[SOURCE TEXT]
Open sbernervmware opened this issue 5 years ago • 1 comments

When using CSE with encrypted config files as a service, you need to set the environment variable CSE_CONFIG_PASSWOD but this has to be clear text and it is not possible to encrypt. To ensure security it should be encrypted.

sbernervmware avatar May 11 '20 14:05 sbernervmware

Hi,

We can expose the CSE_CONFIG_PASSWORD environment variable from cse.sh via the EnvironmentFile directive. This is documented in cse.sh

### CSE config file should be encrypted for security (using `cse encrypt` command)
### Encryption password should be stored in the environment variable `CSE_CONFIG_PASSWORD`
### Environment variable can be declared 2 ways:
### (1) Plaintext in this script
# export CSE_CONFIG_PASSWORD=mypassword
### (2) Create a file to store the environment variable. The file should contain the line: `CSE_CONFIG_PASSWORD=mypassword`
### Add `EnvironmentFile=/path/to/file` under `[Service]` in `cse.service`
### Note: If `EnvironmentFile=/path/to/file` exists under `[Service]` in `cse.service` but the file does not exist, CSE will fail to start

By using the EnviromentFile directive, you don't end up exposing the password outside the process where you are running cse as a service.
[/SOURCE TEXT]
[RECORDED DATA]
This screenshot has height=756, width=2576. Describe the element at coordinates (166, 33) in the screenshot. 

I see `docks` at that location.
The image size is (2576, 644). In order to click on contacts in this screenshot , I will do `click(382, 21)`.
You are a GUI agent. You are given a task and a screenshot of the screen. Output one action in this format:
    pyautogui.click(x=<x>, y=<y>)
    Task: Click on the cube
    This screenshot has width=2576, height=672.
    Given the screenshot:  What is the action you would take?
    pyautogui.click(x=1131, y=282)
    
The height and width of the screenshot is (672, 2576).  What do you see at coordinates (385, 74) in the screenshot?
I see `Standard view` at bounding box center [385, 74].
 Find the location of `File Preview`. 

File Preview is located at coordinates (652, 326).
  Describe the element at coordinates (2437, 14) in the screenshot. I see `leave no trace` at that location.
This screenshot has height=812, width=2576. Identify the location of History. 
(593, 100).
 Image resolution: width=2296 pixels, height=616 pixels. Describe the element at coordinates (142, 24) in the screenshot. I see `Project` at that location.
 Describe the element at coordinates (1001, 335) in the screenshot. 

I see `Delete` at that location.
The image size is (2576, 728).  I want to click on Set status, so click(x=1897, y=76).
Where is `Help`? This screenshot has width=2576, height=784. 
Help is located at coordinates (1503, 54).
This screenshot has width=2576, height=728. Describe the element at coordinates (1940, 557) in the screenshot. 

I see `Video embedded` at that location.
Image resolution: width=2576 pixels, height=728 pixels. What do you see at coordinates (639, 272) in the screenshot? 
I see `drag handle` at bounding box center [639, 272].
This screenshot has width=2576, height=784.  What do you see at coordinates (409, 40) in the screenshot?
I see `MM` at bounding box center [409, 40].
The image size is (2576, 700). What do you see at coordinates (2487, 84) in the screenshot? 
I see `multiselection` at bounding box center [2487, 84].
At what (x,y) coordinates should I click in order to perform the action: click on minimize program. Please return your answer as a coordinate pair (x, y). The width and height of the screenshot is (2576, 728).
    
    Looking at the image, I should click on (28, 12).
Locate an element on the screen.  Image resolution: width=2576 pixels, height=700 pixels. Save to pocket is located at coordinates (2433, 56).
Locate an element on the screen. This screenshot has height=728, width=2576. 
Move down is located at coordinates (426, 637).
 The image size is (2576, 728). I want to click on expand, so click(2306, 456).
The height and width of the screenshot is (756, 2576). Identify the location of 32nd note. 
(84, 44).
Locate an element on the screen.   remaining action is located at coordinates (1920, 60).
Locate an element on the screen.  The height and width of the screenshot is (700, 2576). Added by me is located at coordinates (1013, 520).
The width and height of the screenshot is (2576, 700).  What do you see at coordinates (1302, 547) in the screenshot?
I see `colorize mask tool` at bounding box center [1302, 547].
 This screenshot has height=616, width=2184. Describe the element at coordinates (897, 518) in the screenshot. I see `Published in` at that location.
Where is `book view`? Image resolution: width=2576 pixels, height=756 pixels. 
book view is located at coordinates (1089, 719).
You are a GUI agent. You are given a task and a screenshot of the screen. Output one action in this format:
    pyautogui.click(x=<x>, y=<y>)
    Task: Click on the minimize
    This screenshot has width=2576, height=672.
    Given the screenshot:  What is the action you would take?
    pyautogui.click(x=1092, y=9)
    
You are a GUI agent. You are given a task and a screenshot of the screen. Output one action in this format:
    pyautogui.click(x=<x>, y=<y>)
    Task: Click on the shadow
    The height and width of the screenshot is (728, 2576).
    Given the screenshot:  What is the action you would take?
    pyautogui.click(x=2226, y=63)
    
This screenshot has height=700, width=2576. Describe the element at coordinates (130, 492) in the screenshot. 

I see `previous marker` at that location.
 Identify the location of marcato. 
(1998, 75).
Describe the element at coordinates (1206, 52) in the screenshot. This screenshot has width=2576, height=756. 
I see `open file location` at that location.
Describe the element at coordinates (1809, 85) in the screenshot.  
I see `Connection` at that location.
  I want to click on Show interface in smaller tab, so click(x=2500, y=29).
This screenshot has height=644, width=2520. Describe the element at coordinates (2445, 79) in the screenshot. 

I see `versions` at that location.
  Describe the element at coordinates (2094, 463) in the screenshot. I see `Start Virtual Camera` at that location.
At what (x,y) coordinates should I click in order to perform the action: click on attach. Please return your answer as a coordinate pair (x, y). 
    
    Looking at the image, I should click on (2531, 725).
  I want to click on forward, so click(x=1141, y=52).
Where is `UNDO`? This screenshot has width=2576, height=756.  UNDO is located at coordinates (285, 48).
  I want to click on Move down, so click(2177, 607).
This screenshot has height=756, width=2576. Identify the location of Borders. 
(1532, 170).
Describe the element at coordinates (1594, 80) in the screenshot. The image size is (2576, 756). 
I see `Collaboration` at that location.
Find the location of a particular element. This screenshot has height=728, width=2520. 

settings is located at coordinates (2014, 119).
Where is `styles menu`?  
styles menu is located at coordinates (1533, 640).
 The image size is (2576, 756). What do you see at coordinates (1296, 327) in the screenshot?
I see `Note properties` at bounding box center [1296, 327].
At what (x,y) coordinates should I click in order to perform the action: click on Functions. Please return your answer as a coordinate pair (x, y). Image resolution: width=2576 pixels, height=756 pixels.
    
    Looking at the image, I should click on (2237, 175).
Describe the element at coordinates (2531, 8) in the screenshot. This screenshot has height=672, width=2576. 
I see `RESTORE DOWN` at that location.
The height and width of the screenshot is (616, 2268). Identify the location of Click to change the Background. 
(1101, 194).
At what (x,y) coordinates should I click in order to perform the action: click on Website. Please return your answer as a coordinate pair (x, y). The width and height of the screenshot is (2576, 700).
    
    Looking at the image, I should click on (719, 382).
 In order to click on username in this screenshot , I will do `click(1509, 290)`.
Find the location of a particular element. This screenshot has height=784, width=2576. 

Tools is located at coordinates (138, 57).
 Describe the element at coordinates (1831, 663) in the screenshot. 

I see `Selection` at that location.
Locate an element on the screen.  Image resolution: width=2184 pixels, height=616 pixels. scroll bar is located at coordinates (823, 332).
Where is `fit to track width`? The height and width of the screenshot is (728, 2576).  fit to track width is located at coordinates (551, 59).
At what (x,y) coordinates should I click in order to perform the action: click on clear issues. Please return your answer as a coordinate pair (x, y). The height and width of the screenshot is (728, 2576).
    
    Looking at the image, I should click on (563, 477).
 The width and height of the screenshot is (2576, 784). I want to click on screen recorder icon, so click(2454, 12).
[/RECORDED DATA]
From the issue thread about the CSE config password, list every distinct term enclosed in backticks, counting repeated ones once.

- cse encrypt
- CSE_CONFIG_PASSWORD
- CSE_CONFIG_PASSWORD=mypassword
- EnvironmentFile=/path/to/file
- [Service]
- cse.service